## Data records
*** Begin section ***

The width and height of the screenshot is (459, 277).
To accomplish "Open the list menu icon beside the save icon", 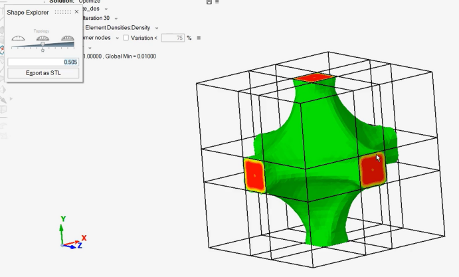I will [x=217, y=2].
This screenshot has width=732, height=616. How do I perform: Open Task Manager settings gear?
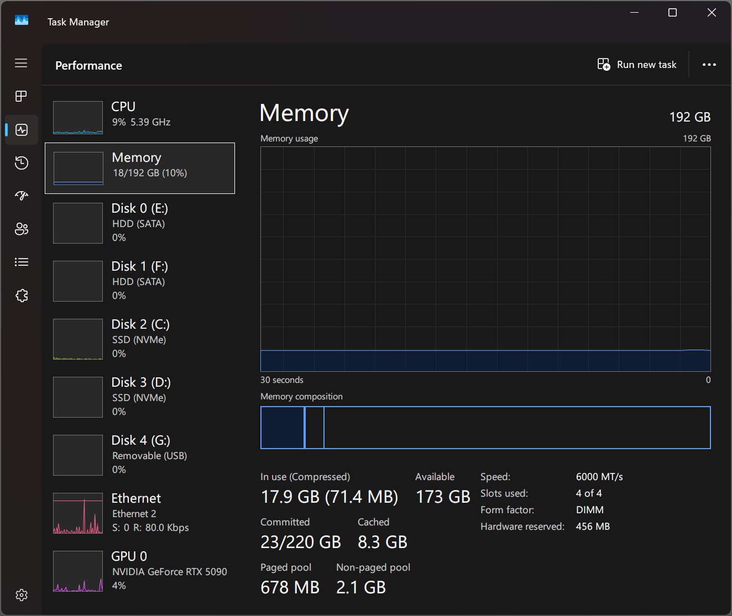(x=21, y=595)
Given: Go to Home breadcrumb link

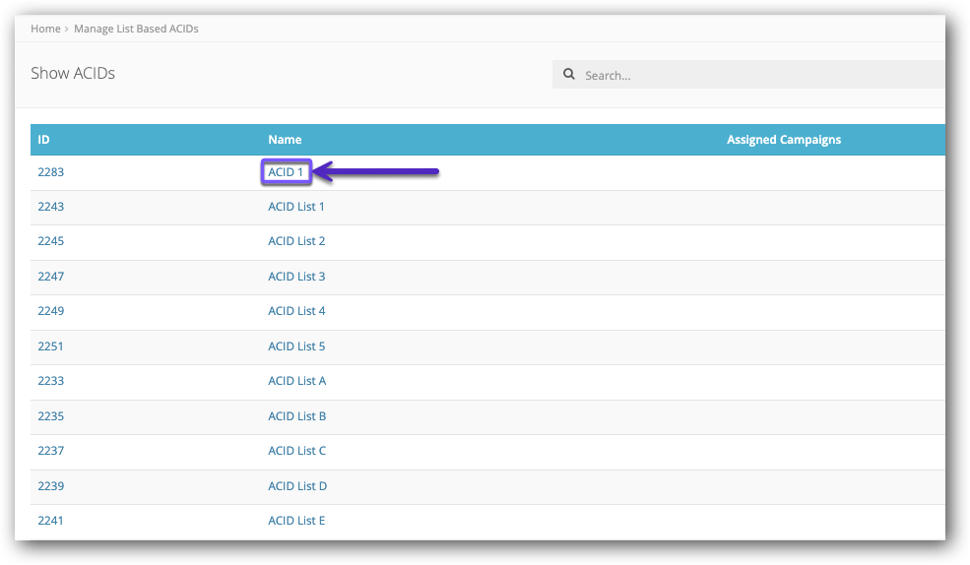Looking at the screenshot, I should [x=45, y=29].
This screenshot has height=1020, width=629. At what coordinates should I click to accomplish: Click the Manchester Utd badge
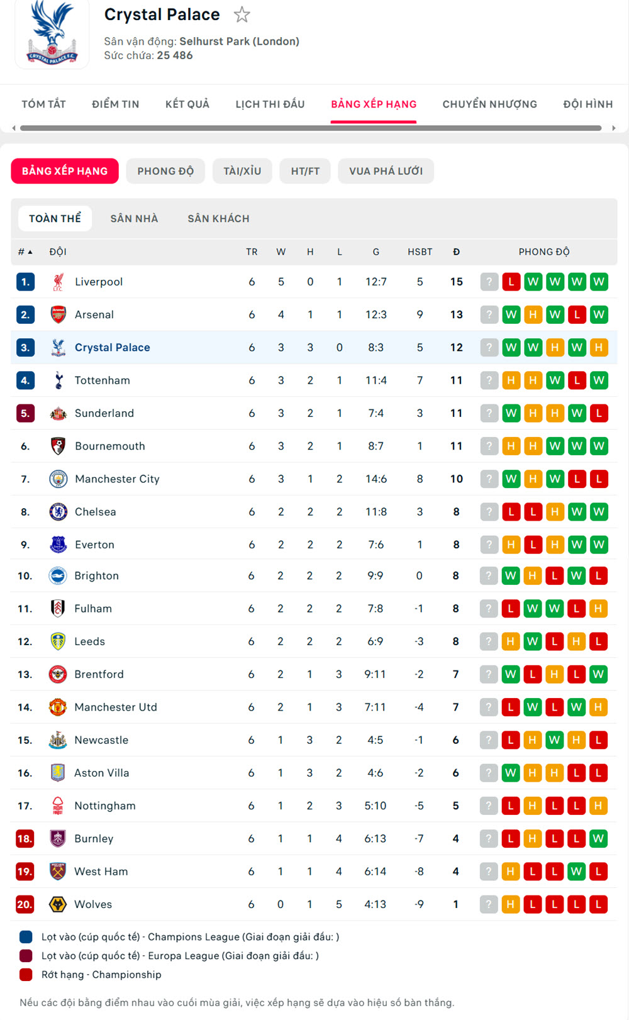tap(58, 707)
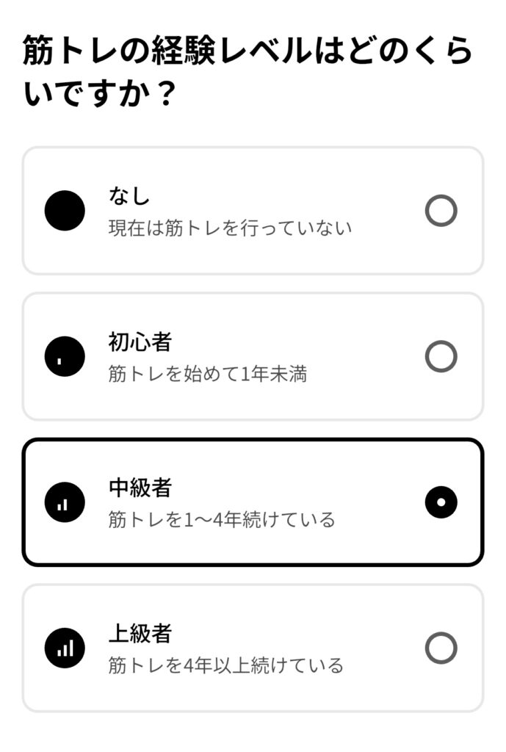
Task: Click the 中級者 title text
Action: [140, 488]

*** End section ***

## REQUIRED ACTION
Look above for the line containing "This screenshot has width=732, height=616.", then retype it and each line after it to the end of the records, exactly and without pictures.

## ANSWER TO THIS EXERCISE
This screenshot has width=732, height=616. How do I perform: Open Task Manager settings gear?
(x=21, y=595)
Given: Go to Home breadcrumb link

Looking at the screenshot, I should [x=45, y=29].
This screenshot has height=1020, width=629. At what coordinates should I click to accomplish: Click the Manchester Utd badge
tap(58, 707)
Task: Click the 中級者 title text
Action: [140, 488]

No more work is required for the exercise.